■ Task description
Your task is to copy the stretch of lines in the records below that begins with the line containing "View the 4 Retweets list" and ends with the line containing "This screenshot has width=292, height=204.", exactly as written, with nothing added.

(Information provided)

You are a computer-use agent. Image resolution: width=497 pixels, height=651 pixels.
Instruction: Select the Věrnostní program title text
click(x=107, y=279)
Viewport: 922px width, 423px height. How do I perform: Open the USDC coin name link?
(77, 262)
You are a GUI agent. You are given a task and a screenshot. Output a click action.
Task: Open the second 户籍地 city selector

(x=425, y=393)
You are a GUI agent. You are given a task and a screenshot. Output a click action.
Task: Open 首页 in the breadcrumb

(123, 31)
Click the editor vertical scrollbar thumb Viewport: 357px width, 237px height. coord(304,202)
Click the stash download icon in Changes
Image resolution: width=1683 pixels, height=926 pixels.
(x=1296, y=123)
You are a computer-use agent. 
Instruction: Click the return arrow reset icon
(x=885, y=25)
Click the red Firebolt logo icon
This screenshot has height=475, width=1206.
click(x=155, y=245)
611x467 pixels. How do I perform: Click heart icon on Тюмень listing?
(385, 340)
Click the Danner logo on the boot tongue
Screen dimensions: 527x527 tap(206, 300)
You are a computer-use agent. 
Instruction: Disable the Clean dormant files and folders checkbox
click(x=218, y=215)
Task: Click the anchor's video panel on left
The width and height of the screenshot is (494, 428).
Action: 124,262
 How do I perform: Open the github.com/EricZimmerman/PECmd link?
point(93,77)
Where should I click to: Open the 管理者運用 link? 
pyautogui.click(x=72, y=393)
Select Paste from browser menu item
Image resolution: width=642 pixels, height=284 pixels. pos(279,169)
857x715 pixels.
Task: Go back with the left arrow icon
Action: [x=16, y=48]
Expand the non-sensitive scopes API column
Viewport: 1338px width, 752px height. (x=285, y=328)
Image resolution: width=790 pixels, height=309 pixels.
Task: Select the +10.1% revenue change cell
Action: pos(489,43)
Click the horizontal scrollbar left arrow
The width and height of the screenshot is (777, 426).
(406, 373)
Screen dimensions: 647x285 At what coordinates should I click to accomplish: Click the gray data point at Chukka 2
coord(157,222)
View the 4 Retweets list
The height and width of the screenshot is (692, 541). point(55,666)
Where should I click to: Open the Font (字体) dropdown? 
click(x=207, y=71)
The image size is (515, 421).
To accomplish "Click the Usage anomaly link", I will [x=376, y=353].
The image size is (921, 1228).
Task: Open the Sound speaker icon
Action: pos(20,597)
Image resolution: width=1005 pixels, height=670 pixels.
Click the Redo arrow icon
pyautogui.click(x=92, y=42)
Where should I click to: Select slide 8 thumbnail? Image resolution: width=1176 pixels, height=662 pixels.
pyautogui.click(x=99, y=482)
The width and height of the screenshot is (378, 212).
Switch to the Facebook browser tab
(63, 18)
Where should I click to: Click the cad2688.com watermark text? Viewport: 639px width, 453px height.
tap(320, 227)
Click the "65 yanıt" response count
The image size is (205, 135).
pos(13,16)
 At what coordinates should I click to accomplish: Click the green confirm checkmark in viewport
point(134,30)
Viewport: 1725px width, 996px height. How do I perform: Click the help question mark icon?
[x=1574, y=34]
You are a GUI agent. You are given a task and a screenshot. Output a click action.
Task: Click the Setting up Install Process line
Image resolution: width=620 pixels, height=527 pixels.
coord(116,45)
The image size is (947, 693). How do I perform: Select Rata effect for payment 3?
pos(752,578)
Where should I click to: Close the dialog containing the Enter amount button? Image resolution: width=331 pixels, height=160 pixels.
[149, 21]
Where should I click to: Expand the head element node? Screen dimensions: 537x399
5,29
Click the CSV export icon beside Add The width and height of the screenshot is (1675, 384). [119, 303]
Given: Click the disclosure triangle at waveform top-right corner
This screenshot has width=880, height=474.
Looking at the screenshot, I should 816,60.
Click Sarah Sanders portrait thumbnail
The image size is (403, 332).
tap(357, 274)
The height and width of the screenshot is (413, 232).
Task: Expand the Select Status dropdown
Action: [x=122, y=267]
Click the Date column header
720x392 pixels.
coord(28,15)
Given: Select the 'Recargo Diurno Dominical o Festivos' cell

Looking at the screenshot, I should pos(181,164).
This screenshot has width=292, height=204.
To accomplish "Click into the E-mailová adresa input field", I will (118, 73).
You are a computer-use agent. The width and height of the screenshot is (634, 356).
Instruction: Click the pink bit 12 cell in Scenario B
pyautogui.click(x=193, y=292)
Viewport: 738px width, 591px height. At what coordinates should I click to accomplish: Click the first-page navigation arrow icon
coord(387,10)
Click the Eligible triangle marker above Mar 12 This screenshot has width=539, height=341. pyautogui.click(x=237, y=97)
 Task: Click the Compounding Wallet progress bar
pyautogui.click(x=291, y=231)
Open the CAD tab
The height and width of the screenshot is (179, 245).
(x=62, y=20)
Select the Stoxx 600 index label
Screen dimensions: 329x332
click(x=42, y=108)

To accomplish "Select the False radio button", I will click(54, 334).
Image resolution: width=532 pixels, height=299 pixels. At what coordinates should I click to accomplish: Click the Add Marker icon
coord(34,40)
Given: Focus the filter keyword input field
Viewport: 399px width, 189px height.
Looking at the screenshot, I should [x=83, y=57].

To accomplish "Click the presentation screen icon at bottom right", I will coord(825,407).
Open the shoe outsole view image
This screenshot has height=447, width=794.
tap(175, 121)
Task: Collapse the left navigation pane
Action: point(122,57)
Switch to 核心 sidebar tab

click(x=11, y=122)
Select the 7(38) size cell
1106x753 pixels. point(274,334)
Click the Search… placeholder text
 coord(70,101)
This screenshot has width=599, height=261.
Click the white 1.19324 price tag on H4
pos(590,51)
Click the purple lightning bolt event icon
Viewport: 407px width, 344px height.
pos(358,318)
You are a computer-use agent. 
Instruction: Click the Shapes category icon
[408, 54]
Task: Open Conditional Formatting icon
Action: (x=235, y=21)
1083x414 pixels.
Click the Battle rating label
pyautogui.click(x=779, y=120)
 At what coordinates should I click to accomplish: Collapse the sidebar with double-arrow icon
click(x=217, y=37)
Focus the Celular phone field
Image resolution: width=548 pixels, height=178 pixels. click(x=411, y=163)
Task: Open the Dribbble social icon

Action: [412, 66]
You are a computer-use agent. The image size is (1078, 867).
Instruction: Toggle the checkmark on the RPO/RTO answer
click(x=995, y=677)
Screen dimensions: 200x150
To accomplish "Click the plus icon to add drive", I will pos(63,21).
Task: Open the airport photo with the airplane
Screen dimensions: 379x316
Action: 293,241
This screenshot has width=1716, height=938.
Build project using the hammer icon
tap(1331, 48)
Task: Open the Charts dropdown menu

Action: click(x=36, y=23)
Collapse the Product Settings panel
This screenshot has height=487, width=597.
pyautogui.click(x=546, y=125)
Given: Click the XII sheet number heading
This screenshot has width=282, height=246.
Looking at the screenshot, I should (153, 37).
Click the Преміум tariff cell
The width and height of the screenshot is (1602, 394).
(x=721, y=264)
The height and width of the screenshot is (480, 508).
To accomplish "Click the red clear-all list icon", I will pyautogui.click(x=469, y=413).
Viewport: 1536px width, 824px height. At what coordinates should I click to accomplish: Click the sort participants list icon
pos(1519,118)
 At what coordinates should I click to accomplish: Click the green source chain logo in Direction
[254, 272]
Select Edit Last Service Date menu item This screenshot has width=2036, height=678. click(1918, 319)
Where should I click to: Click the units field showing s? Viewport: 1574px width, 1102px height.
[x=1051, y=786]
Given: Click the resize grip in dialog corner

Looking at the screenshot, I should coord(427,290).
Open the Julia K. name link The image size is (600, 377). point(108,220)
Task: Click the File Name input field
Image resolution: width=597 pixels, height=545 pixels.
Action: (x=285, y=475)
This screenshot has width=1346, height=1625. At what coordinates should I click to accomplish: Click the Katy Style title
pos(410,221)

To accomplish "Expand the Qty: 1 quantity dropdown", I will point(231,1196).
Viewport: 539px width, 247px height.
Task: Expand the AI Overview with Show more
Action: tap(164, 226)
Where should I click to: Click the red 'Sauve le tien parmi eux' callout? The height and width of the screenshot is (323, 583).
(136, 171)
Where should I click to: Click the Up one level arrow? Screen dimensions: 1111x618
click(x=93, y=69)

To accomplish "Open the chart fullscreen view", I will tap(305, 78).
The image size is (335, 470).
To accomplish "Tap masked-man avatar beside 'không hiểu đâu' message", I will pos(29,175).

(End Information provided)

■ Finished task
View the 4 Retweets list
The height and width of the screenshot is (692, 541). point(55,666)
Where should I click to: Open the Font (字体) dropdown? 
click(x=207, y=71)
The image size is (515, 421).
To accomplish "Click the Usage anomaly link", I will [x=376, y=353].
The image size is (921, 1228).
Task: Open the Sound speaker icon
Action: pos(20,597)
Image resolution: width=1005 pixels, height=670 pixels.
Click the Redo arrow icon
pyautogui.click(x=92, y=42)
Where should I click to: Select slide 8 thumbnail? Image resolution: width=1176 pixels, height=662 pixels.
pyautogui.click(x=99, y=482)
The width and height of the screenshot is (378, 212).
Switch to the Facebook browser tab
(63, 18)
Where should I click to: Click the cad2688.com watermark text? Viewport: 639px width, 453px height.
tap(320, 227)
Click the "65 yanıt" response count
The image size is (205, 135).
pos(13,16)
 At what coordinates should I click to accomplish: Click the green confirm checkmark in viewport
point(134,30)
Viewport: 1725px width, 996px height. How do I perform: Click the help question mark icon?
[x=1574, y=34]
You are a GUI agent. You are given a task and a screenshot. Output a click action.
Task: Click the Setting up Install Process line
Image resolution: width=620 pixels, height=527 pixels.
coord(116,45)
The image size is (947, 693). How do I perform: Select Rata effect for payment 3?
pos(752,578)
Where should I click to: Close the dialog containing the Enter amount button? Image resolution: width=331 pixels, height=160 pixels.
[149, 21]
Where should I click to: Expand the head element node? Screen dimensions: 537x399
5,29
Click the CSV export icon beside Add The width and height of the screenshot is (1675, 384). [119, 303]
Given: Click the disclosure triangle at waveform top-right corner
This screenshot has width=880, height=474.
Looking at the screenshot, I should 816,60.
Click Sarah Sanders portrait thumbnail
The image size is (403, 332).
tap(357, 274)
The height and width of the screenshot is (413, 232).
Task: Expand the Select Status dropdown
Action: [x=122, y=267]
Click the Date column header
720x392 pixels.
coord(28,15)
Given: Select the 'Recargo Diurno Dominical o Festivos' cell

Looking at the screenshot, I should pos(181,164).
This screenshot has width=292, height=204.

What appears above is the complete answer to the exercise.